Сыскное агентство «Аргус», чья контора находится в юго-западном почтовом округе, возникло за несколько лет до описываемых событий в итоге давно назревшей нужды – нужды Перси Пилбема, ее основателя, в дополнительных средствах. Он начинал редактором прославленного еженедельника «Светские сплетни», но устал выведывать постыдные тайны за жалованье и пришел к выводу, что при его способностях куда выгоднее выведывать их для себя. Он взял кредит, уволился и теперь процветал. «Аргус» хвастался, что никогда не спит, и все, знавшие его, не удивлялись. Допуская, что у этого агентства есть совесть, с такими мыслями действительно не заснешь.

Нанимая частного сыщика, человек практичный гонится не за внешней красотой, а за ловкостью, и тут руководящему духу «Аргуса» повезло. Возможно, в Лондоне есть шпики безобразнее Перси Пилбема, но искать их придется долго. Это был худосочный прыщавый человек с близко посаженными глазами, его фланелевые костюмы напоминали мороженное-ассорти, а верхнюю губу уродовали жидкие усики. Короче, зрелище, которое предстало Роско, вошедшего в контору «Аргуса» на следующий день, заставило бы человека чувствительного отвести глаза, однако Роско их не отвел, так радовало его возвращению роковых бумаг. Он бодро схватил конверт.

– Блеск! – вскричал он. – Как вам удалось их раздобыть? Перси Пилбем беспечно почесал ручкой в набриллиантиненных волосах.

– Запросто. Она каждый вечер в театре. Я дождался, пока она уйдет, вошел, порылся, отыскал письма и вышел.
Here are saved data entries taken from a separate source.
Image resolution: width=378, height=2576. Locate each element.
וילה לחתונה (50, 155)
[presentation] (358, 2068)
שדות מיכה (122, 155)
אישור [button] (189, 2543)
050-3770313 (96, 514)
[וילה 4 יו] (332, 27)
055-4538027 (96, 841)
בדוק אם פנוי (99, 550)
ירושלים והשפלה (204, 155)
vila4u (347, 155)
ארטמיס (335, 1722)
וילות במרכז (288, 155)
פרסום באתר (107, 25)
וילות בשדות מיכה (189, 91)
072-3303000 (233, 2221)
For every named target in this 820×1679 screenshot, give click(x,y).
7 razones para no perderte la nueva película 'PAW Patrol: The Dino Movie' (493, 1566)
Все очень легко. Впрочем, когда я говорю легко,

– Пилбем запоздало вспомнил о счете, который намеревался выставить, -это не следует понимать буквально. Я шел на огромный риск. И не забывайте про нервное напряжение.

– Ну, вам это все нипочем, – сказал Роско, тоже думая о гонораре. -При вашем-то опыте!

– И все же… Простите?

– А?

– Вы что-то сказали?

Здесь Перси Пилбем допустил неточность. Роско не сказал. Он заурчал, и заурчал оттого, что мысль, подобно зрелой розе, явилась на его челе. Он не часто испытывал такие озарения, мозги его ворочались туго, но сейчас озарение пришло и потрясло его до подошв.
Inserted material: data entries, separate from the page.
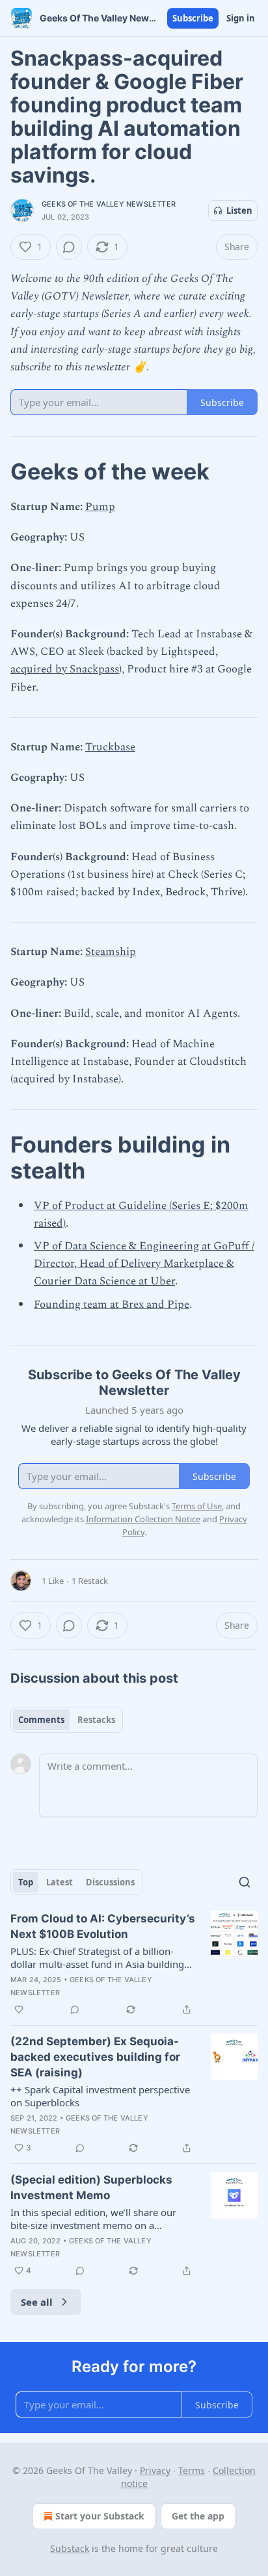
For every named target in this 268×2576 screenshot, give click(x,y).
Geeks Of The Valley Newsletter (109, 204)
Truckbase (110, 747)
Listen (239, 210)
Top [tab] (25, 1882)
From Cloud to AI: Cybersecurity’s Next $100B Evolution (102, 1926)
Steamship (110, 951)
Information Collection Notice (143, 1519)
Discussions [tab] (110, 1882)
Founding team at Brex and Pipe (111, 1304)
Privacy (155, 2470)
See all (37, 2301)
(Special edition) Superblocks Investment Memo (91, 2187)
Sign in (240, 18)
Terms (191, 2470)
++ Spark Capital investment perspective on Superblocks (100, 2096)
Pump (100, 506)
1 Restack (90, 1581)
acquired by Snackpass (64, 669)
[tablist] (66, 1720)
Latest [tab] (59, 1882)
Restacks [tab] (96, 1720)
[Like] (18, 2009)
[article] (134, 1964)
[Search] (245, 1882)
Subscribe (192, 18)
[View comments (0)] (69, 247)
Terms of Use (197, 1506)
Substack (69, 2548)
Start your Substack (99, 2516)
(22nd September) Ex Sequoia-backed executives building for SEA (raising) (95, 2057)
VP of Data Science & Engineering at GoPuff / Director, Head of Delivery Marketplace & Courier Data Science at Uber (144, 1264)
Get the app (198, 2516)
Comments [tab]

Даже самым земным натурам не заказано помечтать. С самого визита в Лесной Замок перед Роско маячило видение: вот он раздобывает контракт и рвет в клочки, лишая коварного Кеггса губительной силы. И сейчас он придумал, как это осуществить, причем сразу во всех подробностях. Правда, план требовал мужества, а мужества ему недоставало. Тут нужен союзник, и он вдруг понял, что обретает союзника в лице Пилбема.

– Послушайте, – сказал он, – я хочу предложить вам еще работу.

– В каком духе?

– В таком же.

– Вы написали еще письма?!

Голос Пилбема звучал изумлением и даже благоговейным восторгом. Это будет уже третья стопка компрометирующих писем от одного клиента – рекорд непревзойденный. Даже известные своей распущенностью баронеты ограничивались двумя. Бэньян поспешно развеял заблуждение.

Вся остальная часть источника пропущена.